If there were no originary interest, capital goods would not be devoted to immediate consumption and capital would not be consumed. On the contrary, under such an unthinkable and unimaginable state of affairs there would be no consumption at all, but only saving, accumulation of capital, and investment. Not the impossible disappearance of originary interest, but the abolition of payment of interest to the owners of capital, would result in capital consumption. The capitalists would consume their capital goods and their capital precisely because there is originary interest and present want-satisfaction is preferred to later satisfaction.

Therefore there cannot be any question of abolishing interest by any institutions, laws, and devices of bank manipulation. He who wants to “abolish” interest will have to induce people to value an apple available in a hundred years no less than a present apple. What can be abolished by laws and decrees is merely the right of the capitalists to receive interest. But such laws would bring about capital consumption and would very soon throw mankind back into the original state of natural poverty.

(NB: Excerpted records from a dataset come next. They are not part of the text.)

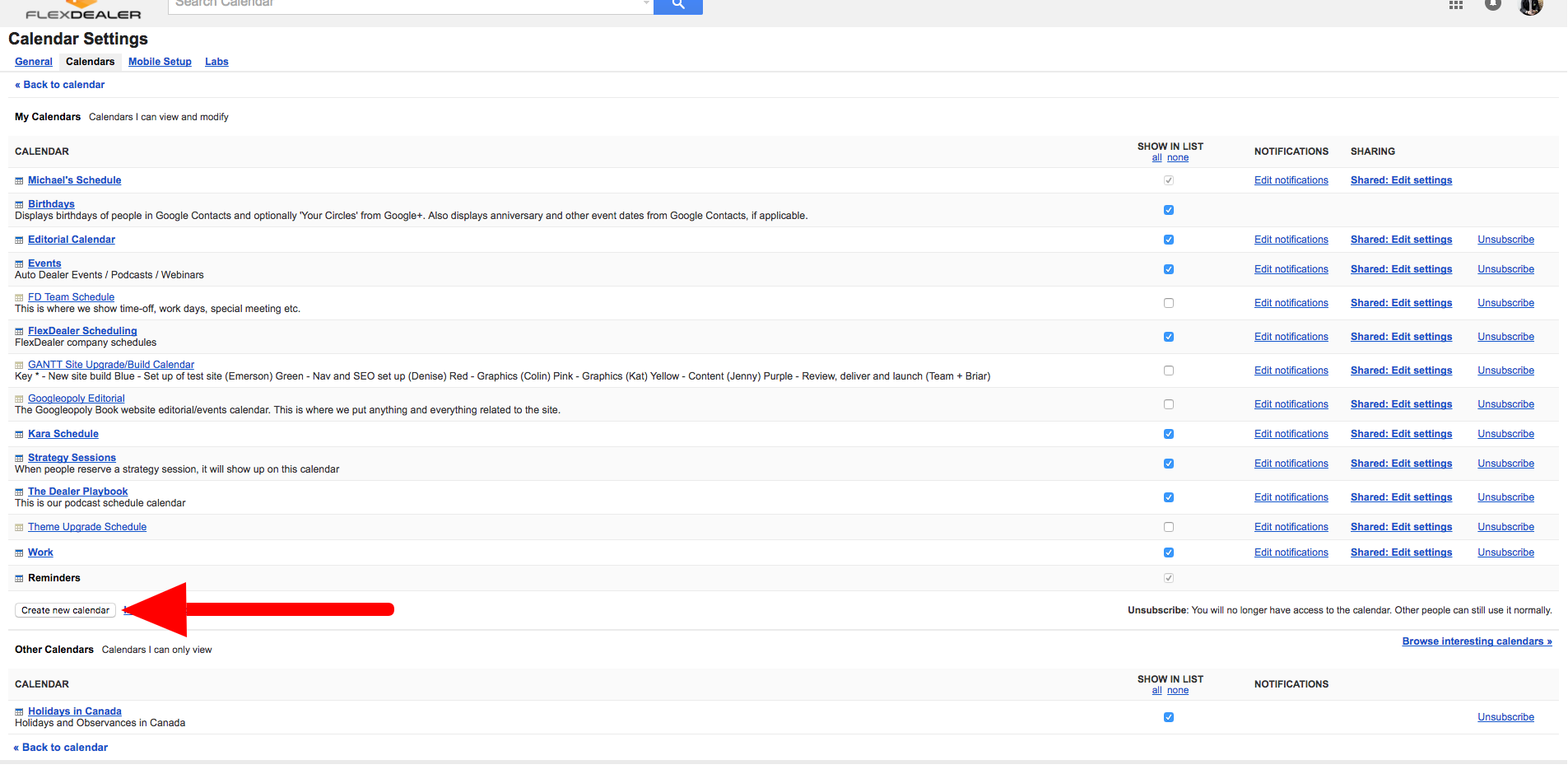Click calendar icon beside Michael's Schedule
This screenshot has width=1568, height=774.
tap(19, 181)
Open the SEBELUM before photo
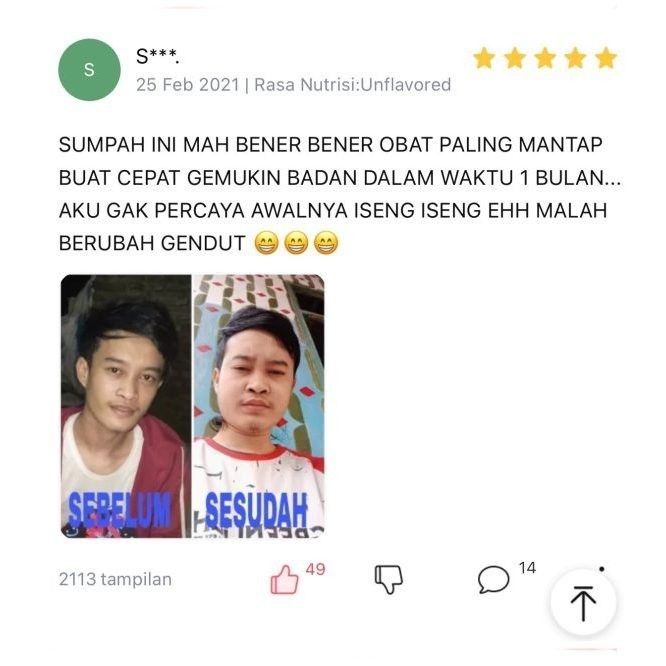Screen dimensions: 666x666 [x=126, y=406]

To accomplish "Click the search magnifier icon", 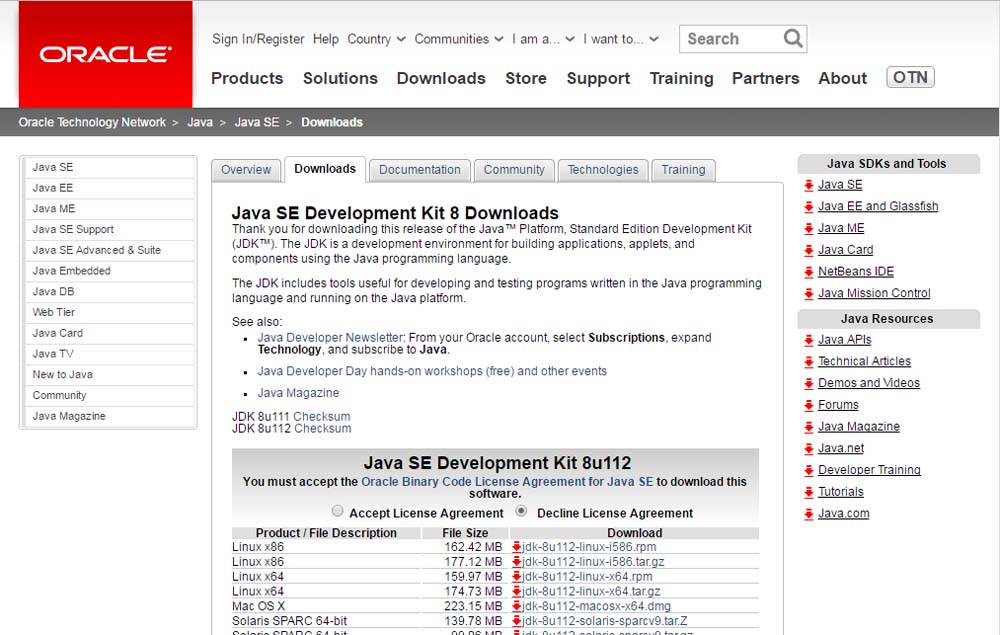I will 793,39.
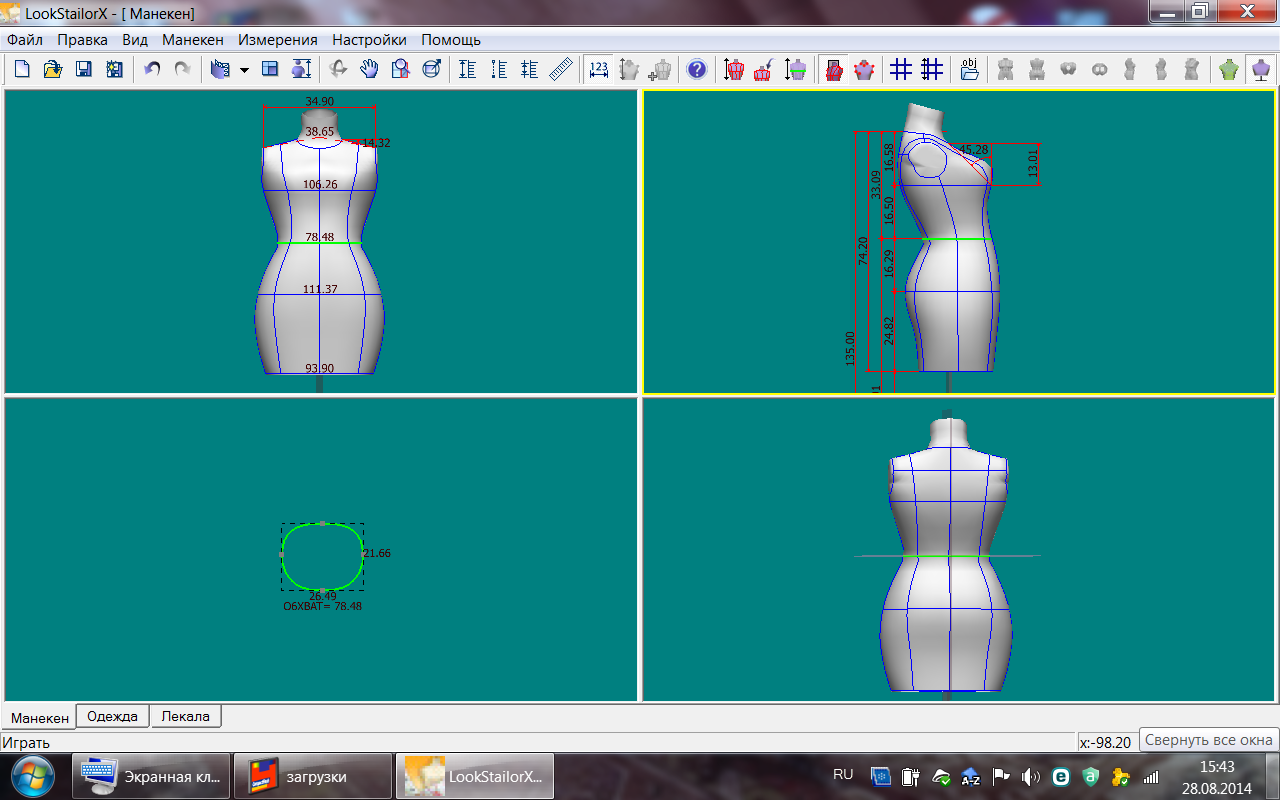The width and height of the screenshot is (1280, 800).
Task: Click the New file icon
Action: [x=22, y=69]
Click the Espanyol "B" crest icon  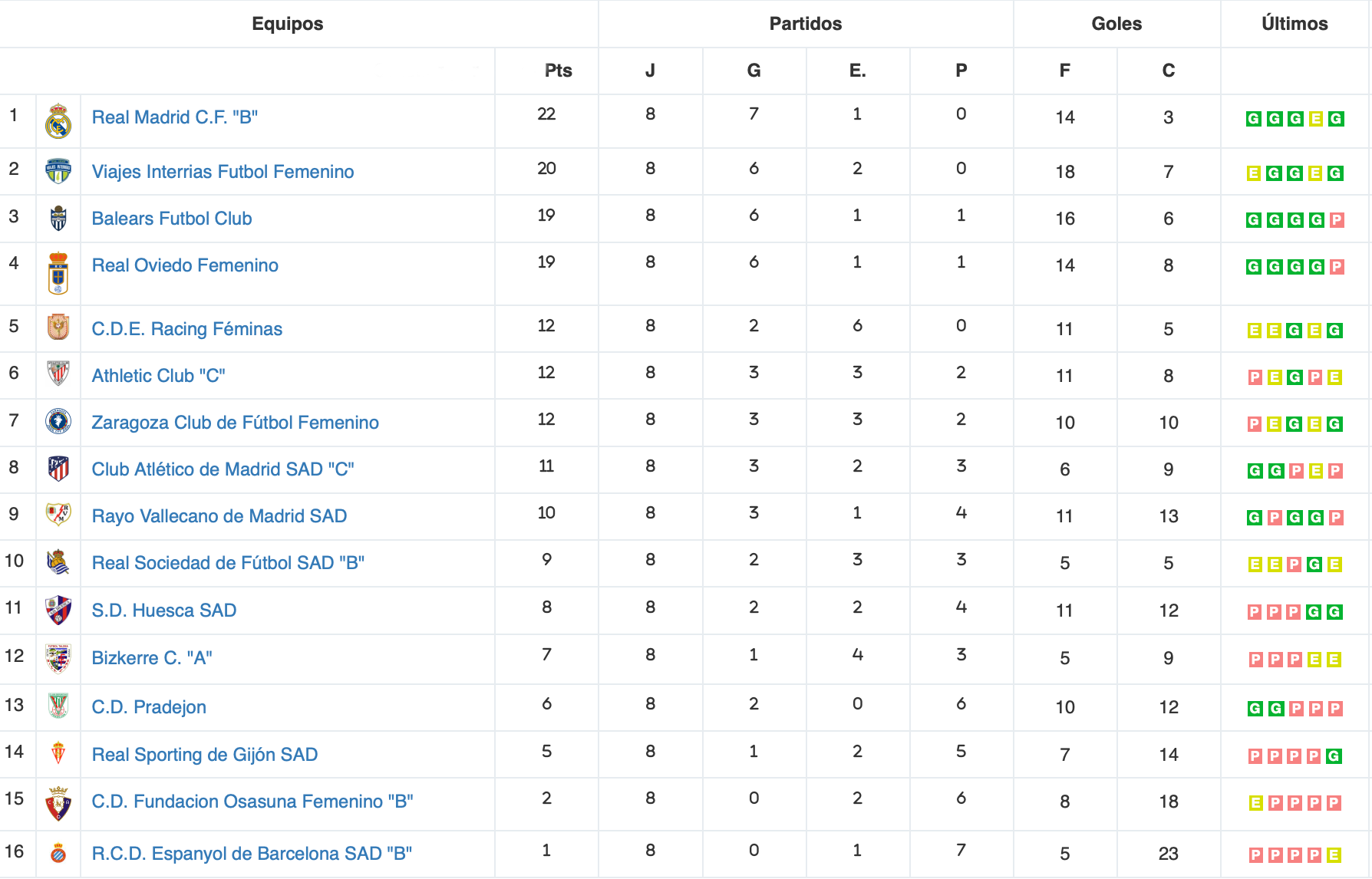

  • 1[Ludwig von Mises, Human Action (1949; Auburn, Ala.: Mises Institute, 1998), chap. 19: “Interest,” pp. 523–29.]
  • 2This is the popular definition of interest as, for instance, given by [Richard T.] Ely, [Thomas] Adams, [Max]Lorenz, and [Allyn] Young, Outlines of Economics (3d ed. New York, 1920), p. 493.
  • 3Cf. [Friedrich A.] Hayek, “The Mythology of Capital,” The Quarterly Journal of Economics 50 (1936): 223 ff. However Professor Hayek has since partly changed his point of view. (Cf. his article “Time-Preference and Productivity, a Reconsideration,” Economica 12 [1945]: 22–25.) But the idea criticized in the text is still widely held by economists.
  • 4Cf. [Joseph] Schumpeter, The Theory of Economic Development, trans. by R. Opie (Cambridge, 1934), pp. 34–46, 54.
  • 5Cf. [Lionel] Robbins, “On a Certain Ambiguity in the Conception of Stationary Equilibrium,” The Economic Journal 40 (1930): 211 ff.